Veterinarians now know that restricting phosphorus is essential to managing their patients’ CKD — possibly even more important than protein in terms of nutrition.
Kidney-friendly diets contain regulated amounts of phosphorus to help manage blood levels. Because many meat-based proteins have a high phosphorus content, reducing the food’s protein level also helps reduce the food’s total phosphorus content.
Reduced, yet adequate, protein level
Kidney-friendly dog foods contain less protein compared to adult maintenance dog foods. However, the protein used in kidney diets is typically high-quality protein that results in less waste when digested, and that means less work for the kidneys.
Protein is still needed by the dog’s body to repair cells and tissues. Kidney-friendly dog food provides enough protein to meet the body’s needs for maintaining muscle, immunity and wound healing, yet helps reduce the workload of the kidneys.
Regulated sodium level
Sodium is a mineral found in blood and in fluid that surrounds cells which helps prevent cells from either swelling or becoming dehydrated. Sodium also plays an important role in proper nerve and muscle activity. Although normal dogs may not be salt-sensitive, dogs with kidney disease may be affected by a food’s sodium content. Reducing the amount of sodium consumed in the diet helps reduce the chances of increased blood pressure and progression of CKD. However, too little sodium may also be harmful to dogs with kidney disease.

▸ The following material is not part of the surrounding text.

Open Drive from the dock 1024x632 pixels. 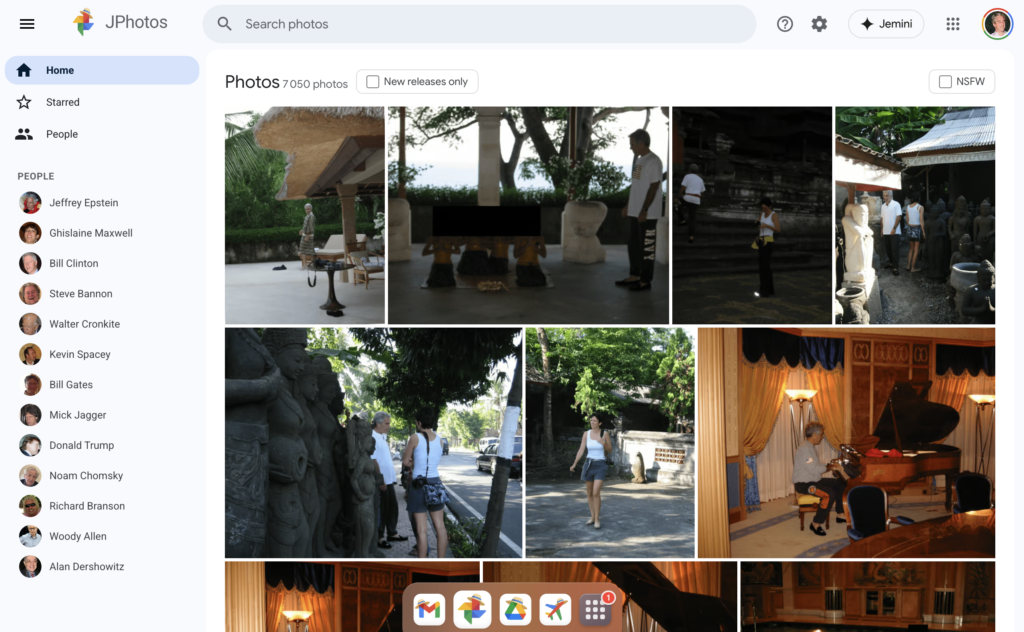click(x=514, y=609)
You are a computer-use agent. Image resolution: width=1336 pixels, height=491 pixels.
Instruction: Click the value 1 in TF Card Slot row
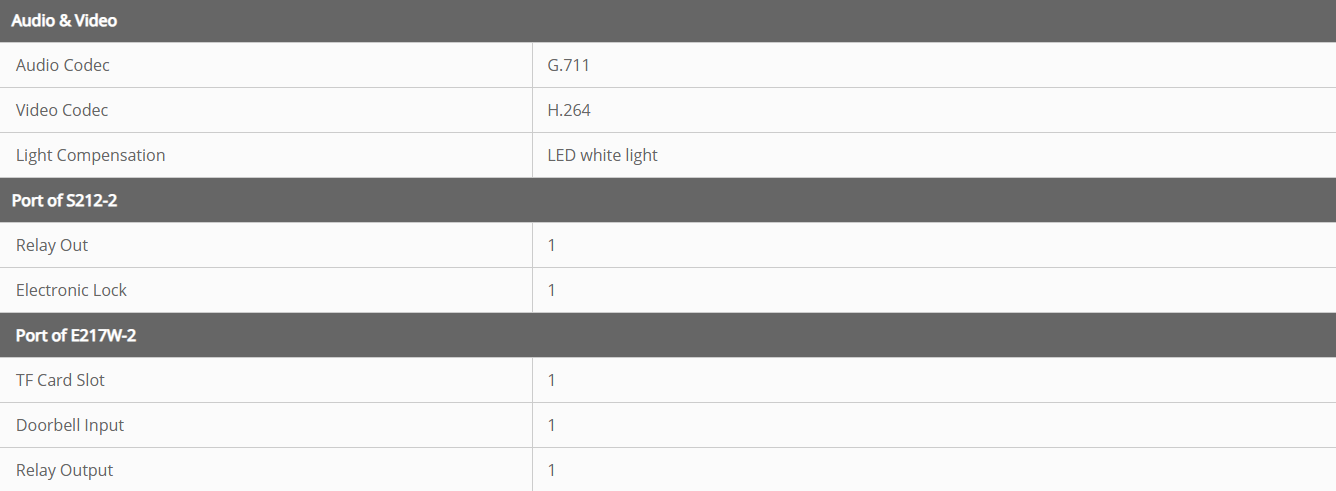[x=551, y=380]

Increased levels of omega-3 fatty acids
The omega-3 fatty acids EPA (eicosapentaenoic acid) and DHA (docosahexaenoic acid) are essential fatty acids, meaning they aren’t made in the body and need to be obtained from the diet. In particular, EPA and DHA help reduce inflammation and have been shown to lower pressure in a key kidney structure (the glomerulus) and improve removal of a key waste product (creatinine), consequently improving kidney function.

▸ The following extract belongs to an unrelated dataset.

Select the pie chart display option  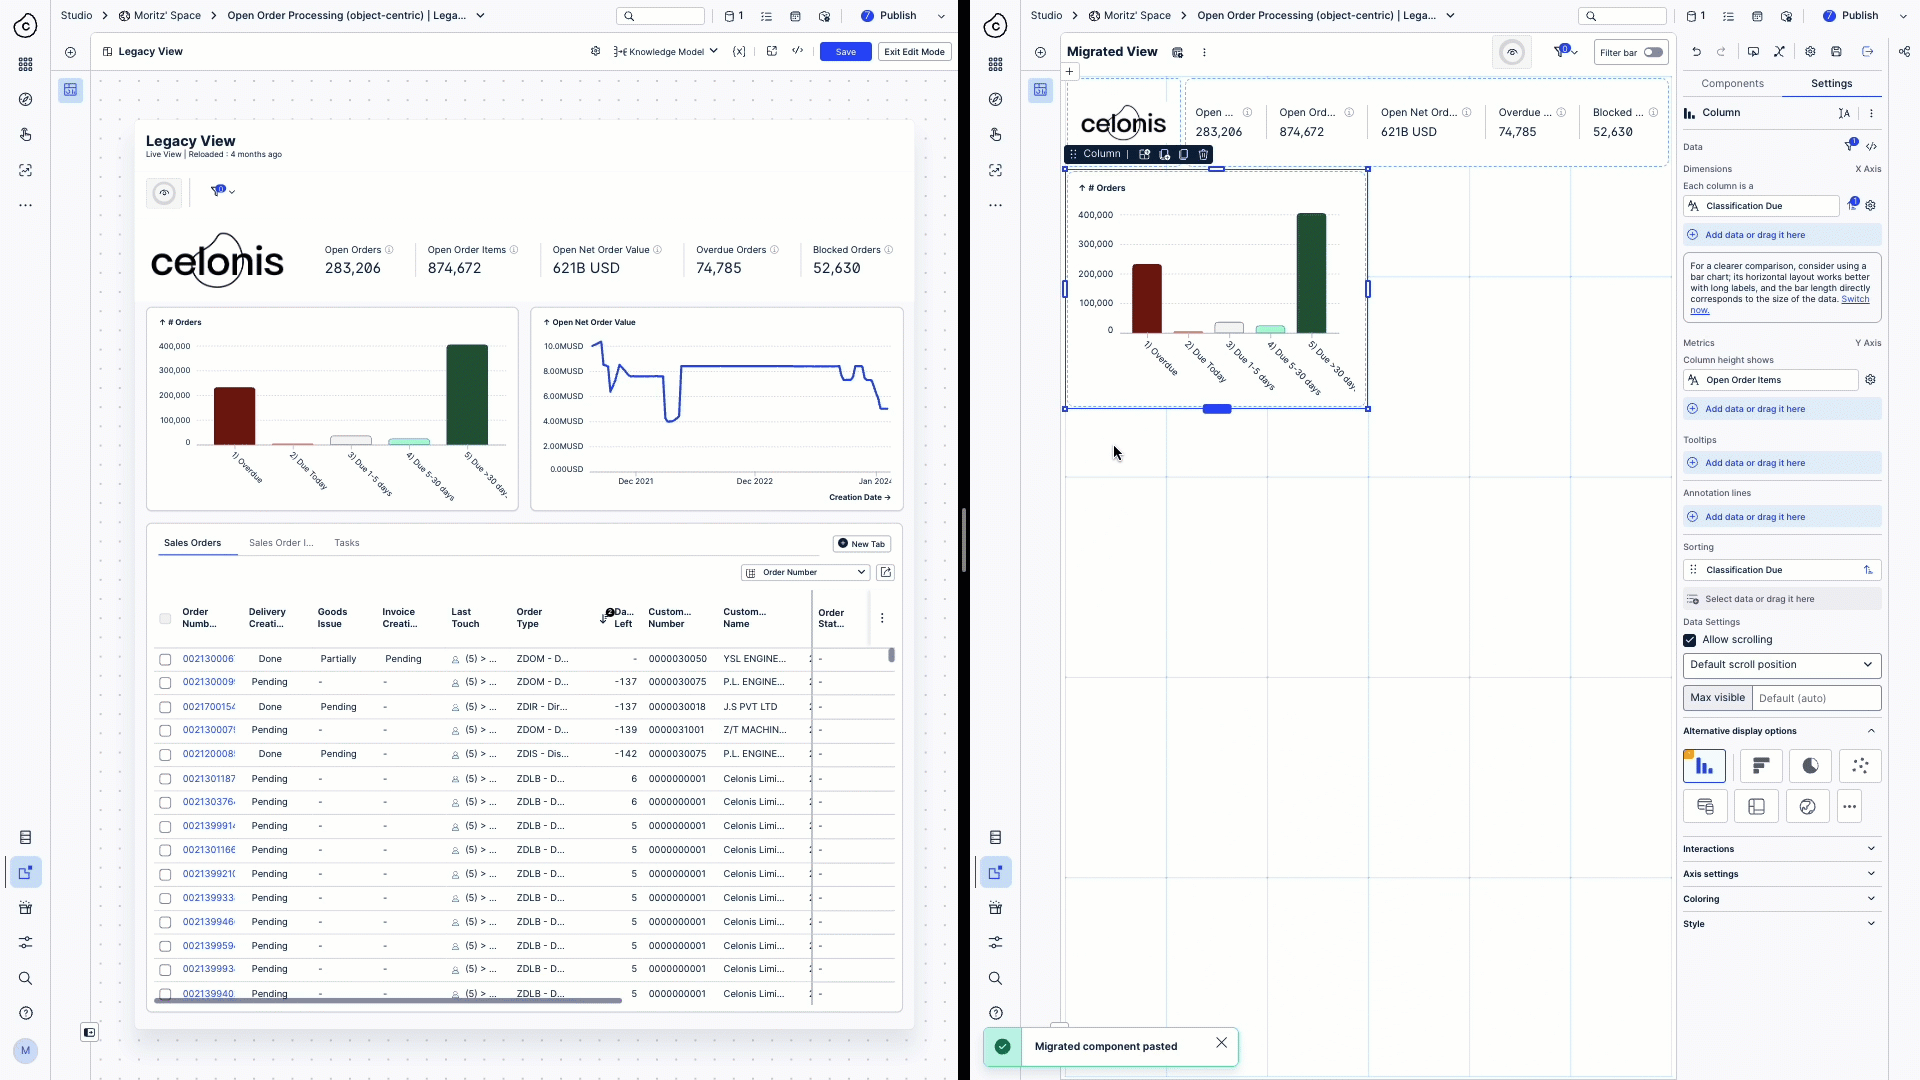[x=1810, y=766]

Antioxidants, such as vitamins C and E, help neutralize free radicals that otherwise may cause cell damage. Kidney-friendly diets that have both omega-3 fatty acids and increased levels of antioxidants are better at slowing the progression of CKD than either omega-3 fatty acids or antioxidants alone.
Other characteristics of kidney diets
Some kidney-friendly dog foods have other beneficial features such as added soluble fiber, increased calories and buffering agents such as potassium citrate.

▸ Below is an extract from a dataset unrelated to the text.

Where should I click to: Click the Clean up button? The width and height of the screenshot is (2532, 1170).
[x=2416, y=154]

Soluble fiber helps promote the growth of bacteria in the colon. These bacteria use urea, a waste product of protein digestion, to make new proteins. The end result is that urea is then removed from the body through stool, rather than through the kidneys or accumulating in the blood.
Increased calories address a common problem in dogs with CKD: nausea and decreased appetite, especially as the condition progresses. To help dogs consume enough calories, kidney diets are formulated to be higher in calories, or “calorie dense,” and contain moderate to high levels of fat. The fat and carbohydrates in kidney-friendly dog foods are used for energy, leaving protein to be used to maintain body tissues and support the immune system. Increased fat also helps make the food taste good despite decreased protein levels.
Buffering agents help maintain appropriate blood pH. Pets with kidney disease often have increased blood acidity as a result of the waste products building up in their blood. Kidney diets tend to be formulated to help counteract this issue.
A specially formulated, kidney-friendly food can have a significant impact on your dog’s health. If you have any questions or concerns, be sure to discuss them with your veterinarian.